**EXERCISE AIM**. Look below for the line with "Image resolution: width=868", then repeat it and all lines after it, exactly, minus any pictures.

[Records contained in a dataset]
■ ■ ■ ■ ■
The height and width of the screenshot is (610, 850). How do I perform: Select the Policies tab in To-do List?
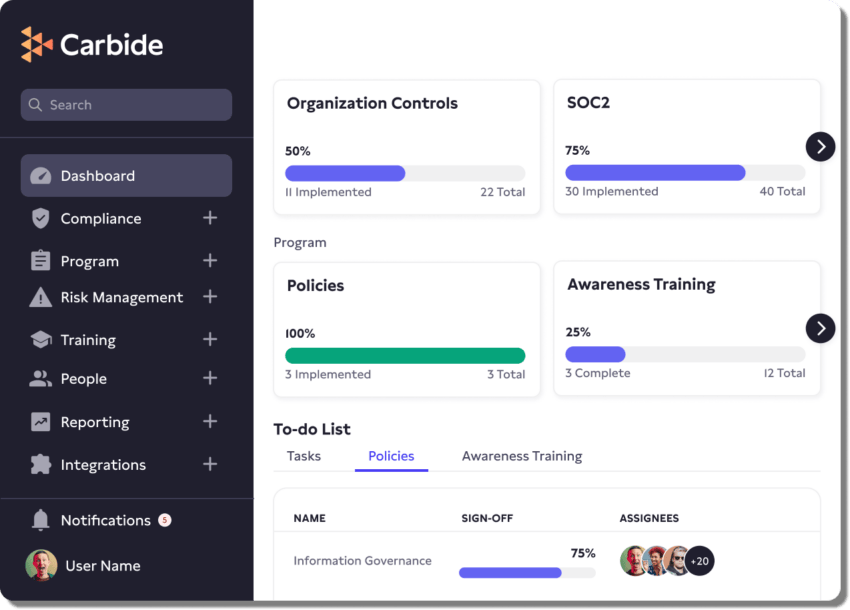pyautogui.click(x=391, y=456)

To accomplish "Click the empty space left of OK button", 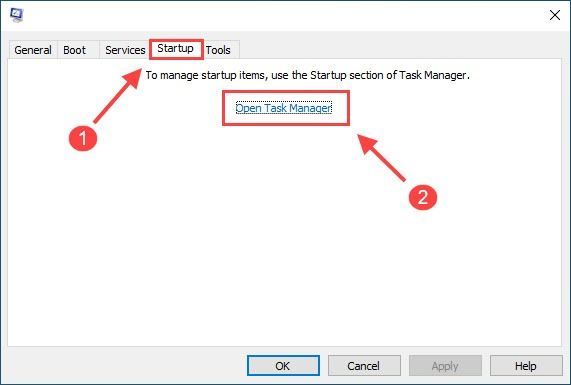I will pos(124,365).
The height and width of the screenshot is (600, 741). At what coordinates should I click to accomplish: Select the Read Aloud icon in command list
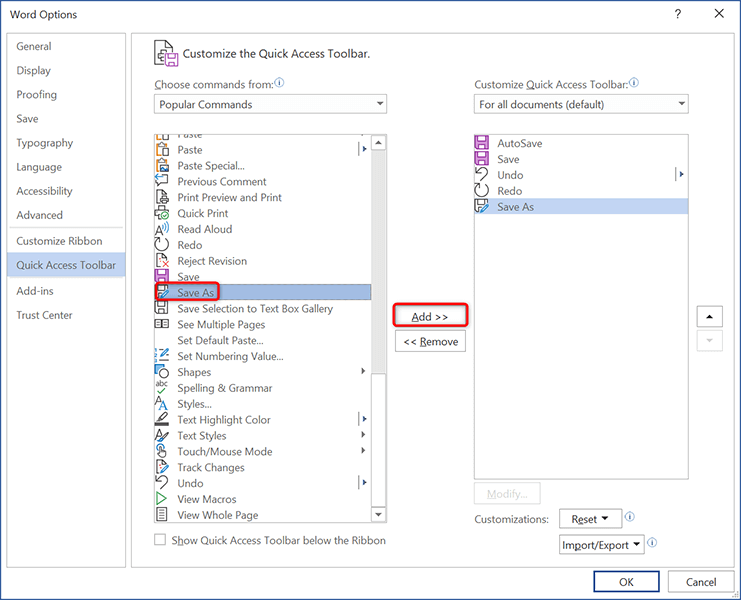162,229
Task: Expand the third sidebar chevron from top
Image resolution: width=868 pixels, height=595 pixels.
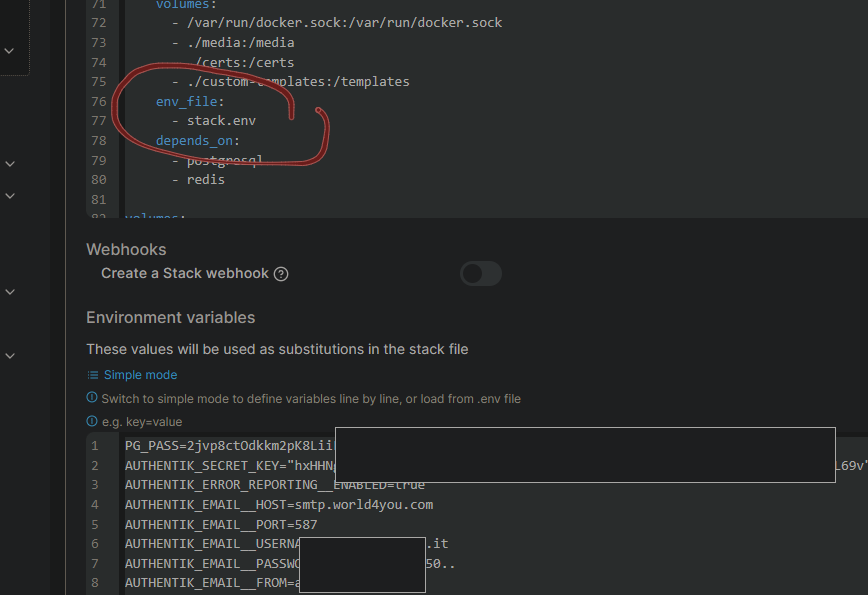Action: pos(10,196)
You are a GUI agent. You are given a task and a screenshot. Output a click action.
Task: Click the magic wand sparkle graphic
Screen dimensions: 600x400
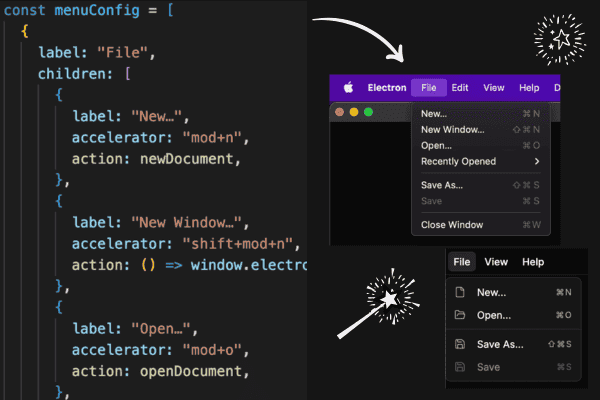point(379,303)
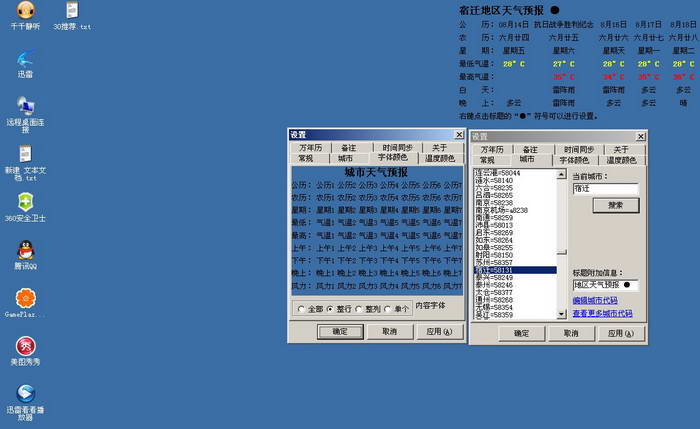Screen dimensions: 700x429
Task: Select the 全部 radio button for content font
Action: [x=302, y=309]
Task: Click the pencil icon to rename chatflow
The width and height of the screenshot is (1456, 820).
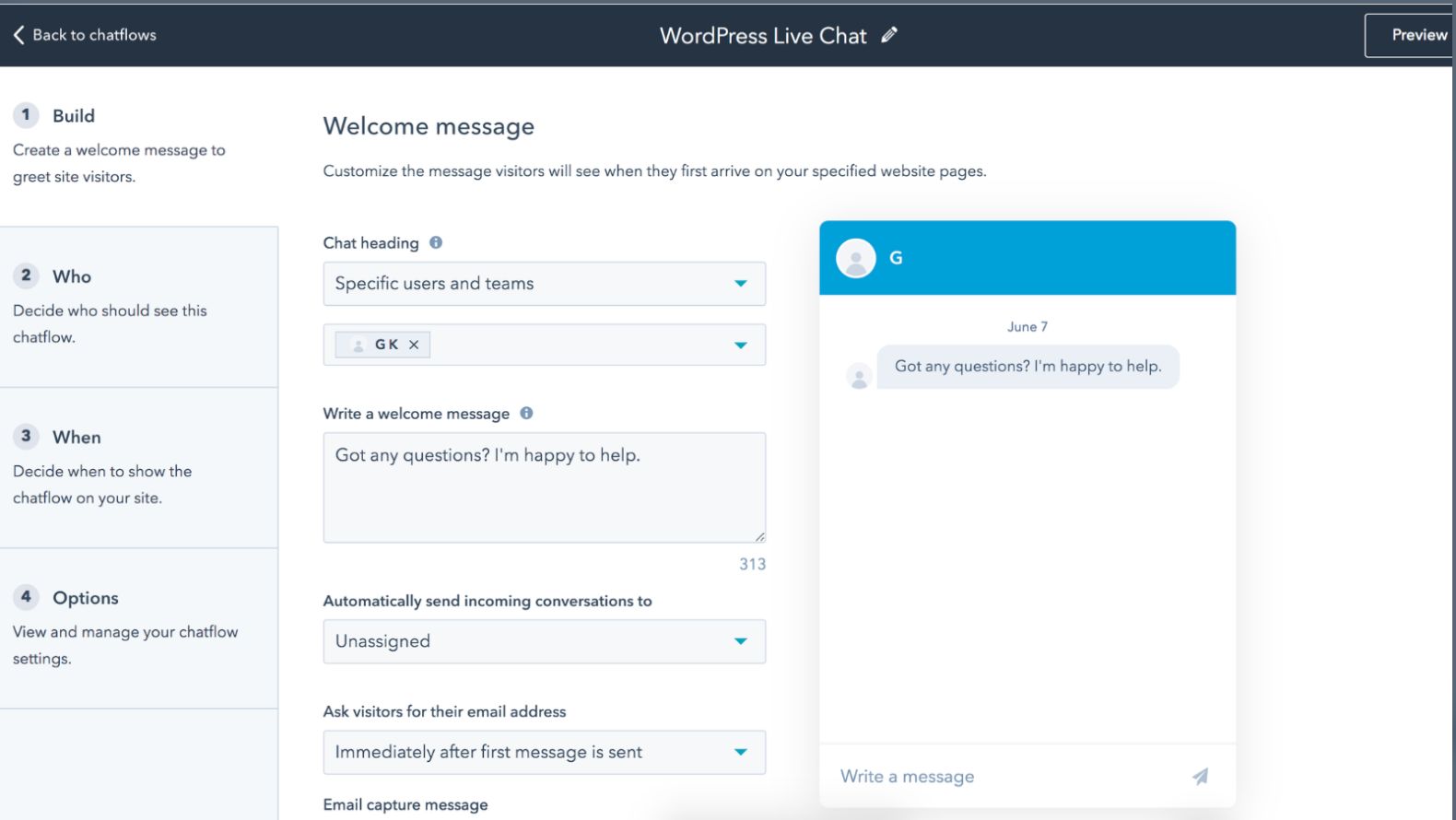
■ ■ ■ ■ ■
**RESPONSE TO THIS TASK**.
Image resolution: width=868 pixels, height=595 pixels.
Action: pos(10,196)
You are a GUI agent. You are given a task and a screenshot. Output a click action.
Task: Click the magic wand sparkle graphic
Screen dimensions: 600x400
point(379,303)
Screen dimensions: 700x429
Task: Select the 全部 radio button for content font
Action: [x=302, y=309]
Task: Click the pencil icon to rename chatflow
The width and height of the screenshot is (1456, 820).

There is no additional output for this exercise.